Third, Prof. Heyd, following Pico, speaks of “man’s control over his own development”—a control that he himself admits is limited—as enabling us to become free of the accidents of chance and necessity. But he works with a very limited understanding of “control.” True control requires not just powerful tools, but a knowledge of how to use them well. True control requires not just cleverness in the means, but wisdom about the ends—the kind of wisdom our putative masters of nature neither have nor seek. To borrow an image from a sage observer of the modern scene, we have retail sanity in our means but wholesale madness regarding our ends. This surely does not look to me like “control.”
This leads directly to the biggest difficulty with Prof. Heyd’s view, which emerges when we examine the desirability of human freedom and the powers of self-recreation. Even were we to grant to human beings as much self-transformative power as he (mistakenly) claims we have, Prof. Heyd offers no argument as to why we should stand up and cheer that fact. He denies that man has any pre-given ends or goals to guide his human self-recreation. How, then, will we know whether any alteration we propose for ourselves is, in fact, progress, rather than just “change”? Like all progressives, Prof. Heyd talks cheerfully about “improvements” and “perfections” in our nature that we can perhaps accomplish through enhancement biotechnologies. But how—and by what standard—are we able to judge the change to be an improvement? It is by now a commonplace that much of what we choose in life we choose under the veil of ignorance, that our choices have unintended and undesired consequences, and that, like Midas, we often get what we wished for, only to discover that it is far less than what we really wanted. How, according to Prof. Heyd’s standardless embrace of self-recreation, will we know whether we are humanizing ourselves or dehumanizing ourselves?

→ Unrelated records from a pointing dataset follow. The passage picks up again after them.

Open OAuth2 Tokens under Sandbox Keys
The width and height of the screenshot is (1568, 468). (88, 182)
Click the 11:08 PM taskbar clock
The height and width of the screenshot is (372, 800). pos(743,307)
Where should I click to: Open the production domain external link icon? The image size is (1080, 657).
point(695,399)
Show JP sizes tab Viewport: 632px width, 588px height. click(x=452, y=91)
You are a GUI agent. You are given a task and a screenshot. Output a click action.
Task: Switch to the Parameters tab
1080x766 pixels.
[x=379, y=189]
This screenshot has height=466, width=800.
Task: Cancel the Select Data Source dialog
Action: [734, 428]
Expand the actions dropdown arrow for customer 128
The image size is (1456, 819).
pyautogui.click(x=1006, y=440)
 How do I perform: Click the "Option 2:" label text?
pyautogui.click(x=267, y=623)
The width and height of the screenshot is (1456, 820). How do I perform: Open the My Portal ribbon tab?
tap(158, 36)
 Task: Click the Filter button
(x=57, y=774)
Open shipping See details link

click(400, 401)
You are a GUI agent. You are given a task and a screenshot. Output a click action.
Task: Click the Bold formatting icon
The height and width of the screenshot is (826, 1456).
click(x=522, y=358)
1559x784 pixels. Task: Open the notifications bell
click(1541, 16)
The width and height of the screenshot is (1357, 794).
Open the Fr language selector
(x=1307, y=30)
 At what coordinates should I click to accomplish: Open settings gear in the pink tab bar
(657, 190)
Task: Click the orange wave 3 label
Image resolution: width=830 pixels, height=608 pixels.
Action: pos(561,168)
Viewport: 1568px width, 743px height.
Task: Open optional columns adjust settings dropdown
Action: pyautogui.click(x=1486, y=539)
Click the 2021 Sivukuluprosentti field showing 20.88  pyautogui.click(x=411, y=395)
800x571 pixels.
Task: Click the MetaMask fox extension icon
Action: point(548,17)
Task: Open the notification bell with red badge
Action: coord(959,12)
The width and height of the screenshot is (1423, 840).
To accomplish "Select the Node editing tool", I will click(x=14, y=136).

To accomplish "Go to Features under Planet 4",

Prof. Heyd does not deny that the biological revolution brings with it certain ethical dilemmas, but he mentions only those favorite concerns of progressives—“social justice and equality,” “the distribution of resources,” and the issue of “futility.” He does not even acknowledge the possibility that we can willingly degrade ourselves, both in deed and in self-conception. If some choices can make us “better,” surely others can make us “worse”—however Prof. Heyd chooses to define these terms. Even on Prof. Heyd’s preferred principles, it cannot be true than all acts of self-fashioning are ipso facto humanizing and dignified. What of choices that might attack or undermine what he himself regards as the essence of our humanity: the power and desire for creativity itself? On Prof. Heyd’s own terms, would not a free choice to dampen the power of human freedom degrade our humanity? Is a free choice to live as a buffalo really a manifestation of human dignity and greatness, merely because it is freely chosen? Would not a desire that saps the desire for change be a degradation? Let me generalize the point: Is it wise to embrace perfectibility if one insists in advance that there is no such thing as perfection?